(Beginning of INPUT DATA)

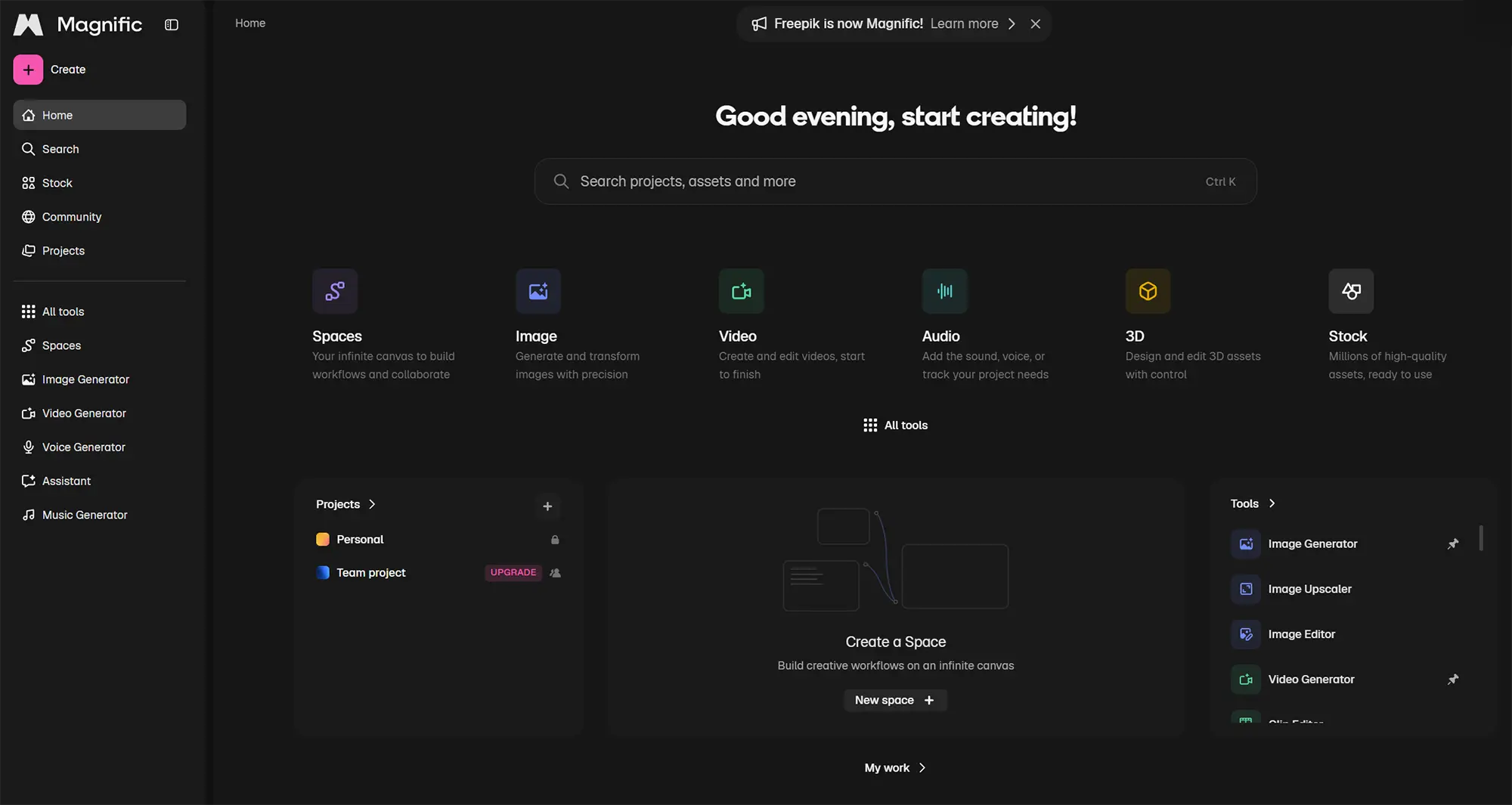Open the Audio tool card icon
The width and height of the screenshot is (1512, 805).
click(944, 291)
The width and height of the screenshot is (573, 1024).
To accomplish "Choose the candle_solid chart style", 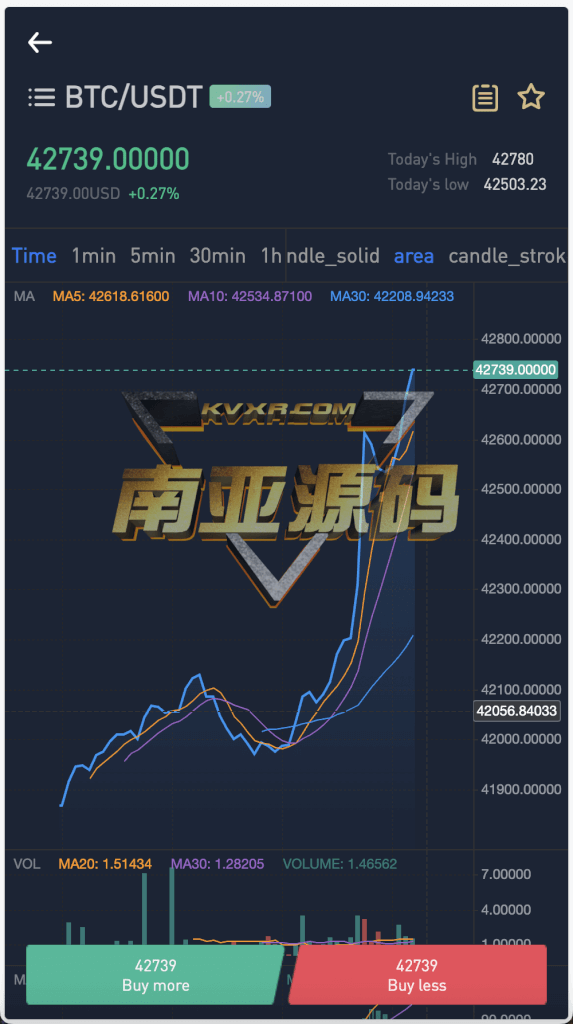I will pyautogui.click(x=333, y=256).
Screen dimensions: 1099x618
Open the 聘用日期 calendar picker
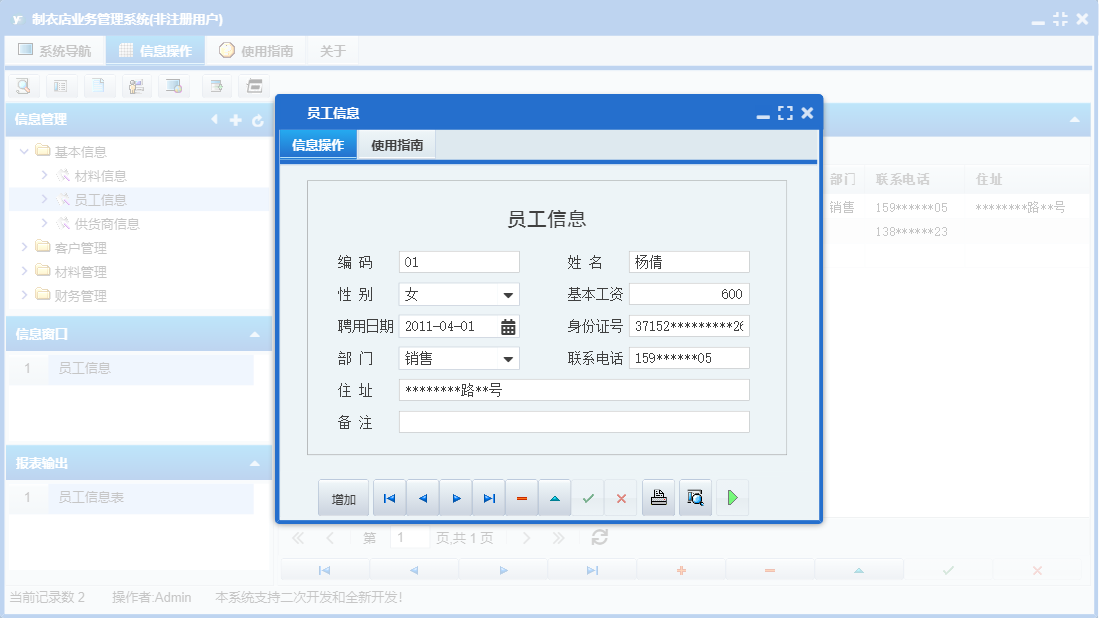coord(508,325)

(End of INPUT DATA)

## WORK ITEM
Copy exactly, please, every line from the one holding "Screen dimensions: 1099x618" through the last line of the data, both ends included, and no pictures.

## RESULT OF THIS EXERCISE
Screen dimensions: 1099x618
Open the 聘用日期 calendar picker
coord(508,325)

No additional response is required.